The post-World War I world was fraught with economic and political instability, with the onset of the Great Depression and the rise of the National Socialist Party (the Nazis) in Germany unravelling British and French aspirations for Europe. In Russia, revolutions and civil war marginalized that country's role in establishing a new arrangement to prevent another major war. The League of Nations would prove a well-intentioned footnote to history, but nothing more.
As World War II raged, President Franklin Roosevelt and the other leaders of the anti-Axis alliance began to envision a new international framework by which to ensure the Axis' defeat and the creation of a structure to prevent the outbreak of another world war. As the war drew to a close, 50 countries assembled in San Francisco at eh United Nations Conference on International Organization and the result was the United Nations Charter.

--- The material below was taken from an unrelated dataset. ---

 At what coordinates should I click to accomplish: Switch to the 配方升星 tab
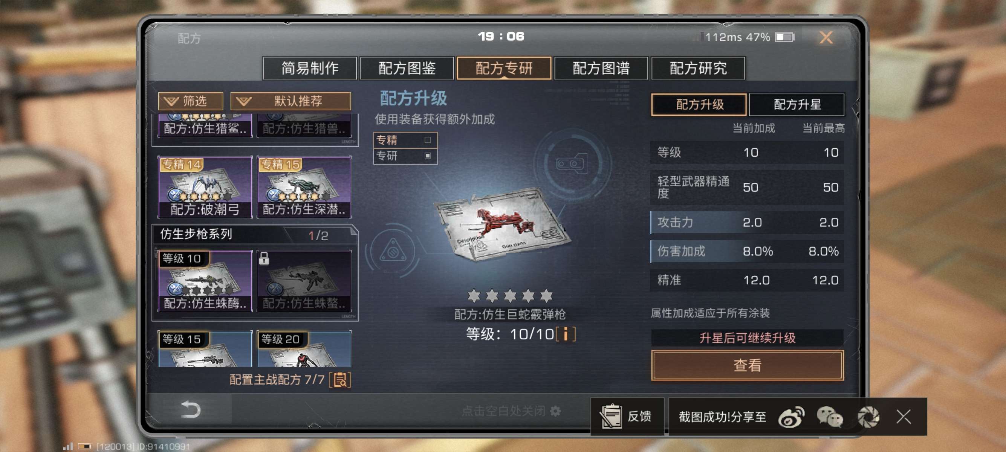(x=797, y=104)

Like the League of Nations, the U.N. Charter set as its foundation the inviolability of international borders against foreign aggression. Also similar to the League, the new organization would exist to provide a forum for nations to debate and negotiate a resolution to their differences. Far more than the League, the United Nations would grow to become a massive, sometimes unwieldy bureaucracy with numerous subordinate agencies focusing on areas like human rights, child welfare, health, economic development, and the promotion of political freedom.

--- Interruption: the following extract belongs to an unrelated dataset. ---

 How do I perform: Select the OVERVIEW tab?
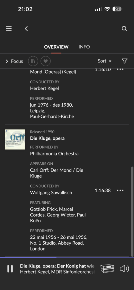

The main difference between the two organizations is the center of power within the United Nations. As stated, during the years of the League of Nations, the same countries that repeatedly fell into major conflicts again dominated international discussions. By the end of World War II and the creation of the U.N., there were two new superpowers, both with permanent seats on the U.N. Security Council and both holding veto power over binding resolutions. That arrangement would effectively hamstring the U.N.'s effectiveness as a forum for conflict resolution.